FREIT distributed as dividends to its shareholders 100% of its ordinary taxable income for the fiscal year ended October 31, 2014 and intends to distribute as dividends 100% of its ordinary taxable income for the fiscal year ending October 31, 2015. Accordingly, no provision for federal or state income taxes related to such ordinary taxable income was recorded in FREIT's financial statements. As described in Note 5, FREIT completed a like-kind exchange with respect to the sale of the South Brunswick, NJ property, which was sold on December 20, 2013 at a gain of approximately $8.7 million. Accordingly, no provision for federal or state income taxes related to such gain was recorded in FREIT's financial statements. The tax basis of Regency, which was the replacement property in the like-kind exchange, is approximately $8 million lower than the acquisition cost of approximately $20.6 million recorded for financial reporting purposes.

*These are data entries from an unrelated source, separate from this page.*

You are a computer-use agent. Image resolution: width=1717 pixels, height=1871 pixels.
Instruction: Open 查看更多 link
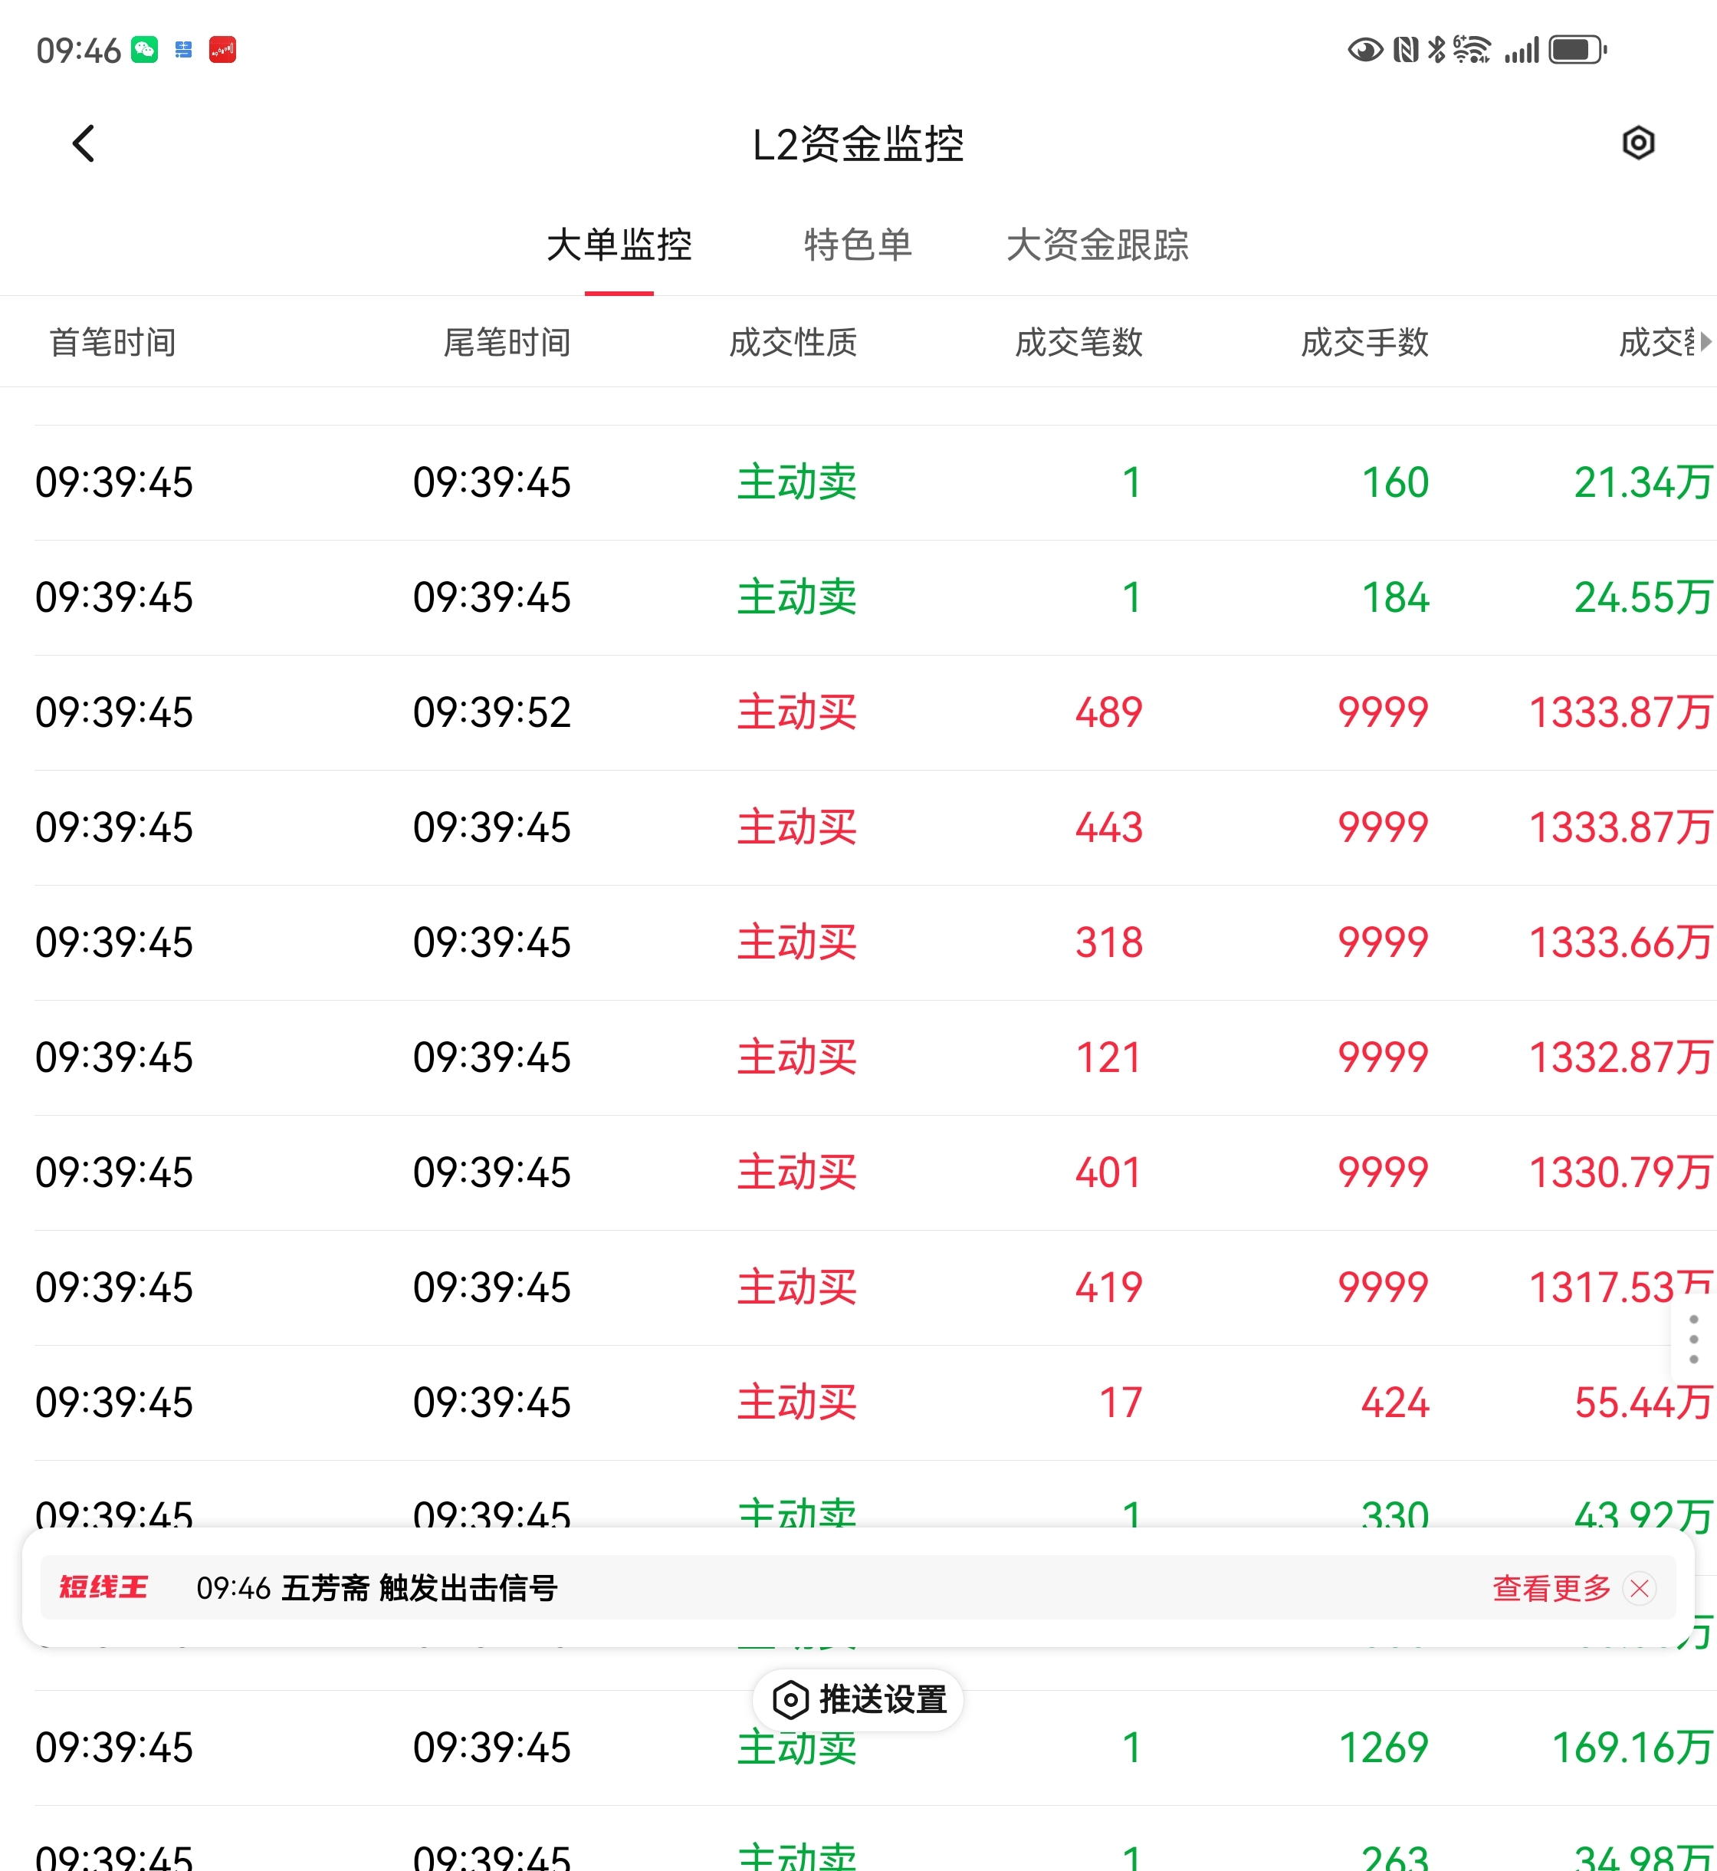pyautogui.click(x=1551, y=1588)

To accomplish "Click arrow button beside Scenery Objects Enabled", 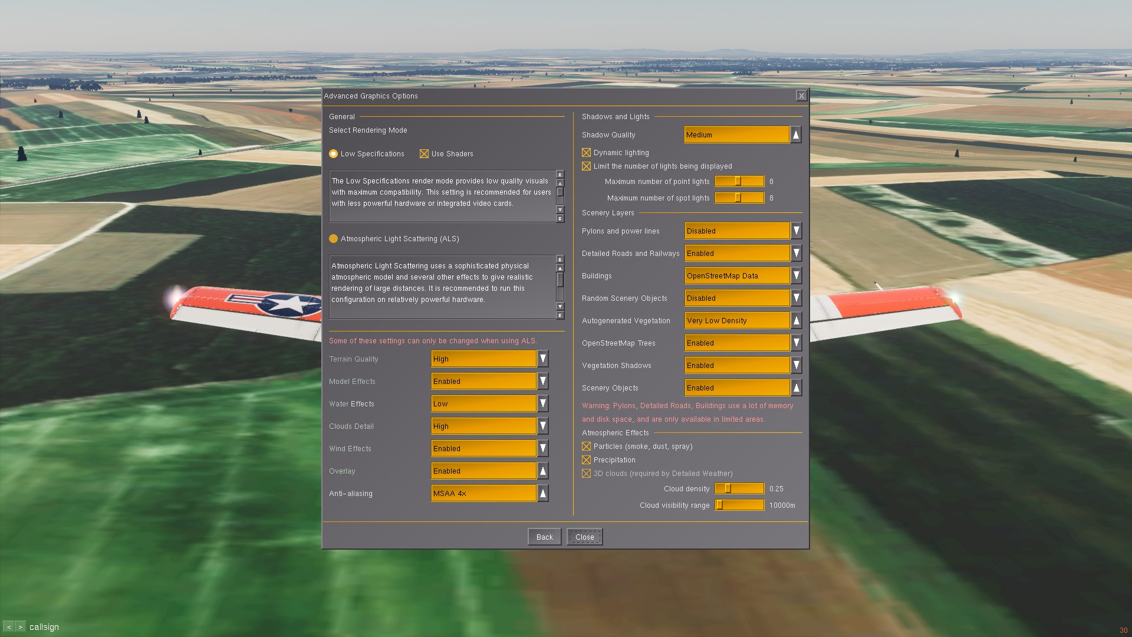I will click(796, 388).
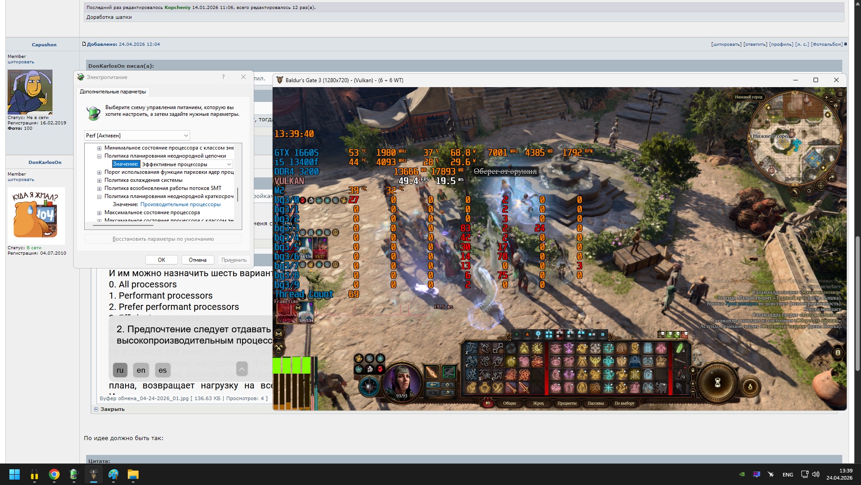This screenshot has height=485, width=861.
Task: Expand Политика охлаждения системы tree node
Action: pos(100,180)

In December 2013, FREIT distributed as dividends the entire capital gain of approximately $3.5 million realized on the sale of its Palisades Manor and Grandview properties in Fiscal 2013. With regard to such capital gain dividend distribution for Fiscal 2013, no provision for federal or state income taxes related to such capital gain income was recorded in FREIT's financial statements.

As of July 31, 2015, FREIT had no material uncertain income tax positions. The tax years subsequent to and including the fiscal year ended October 31, 2011 remain open to examination by the major taxing jurisdictions to which FREIT is subject.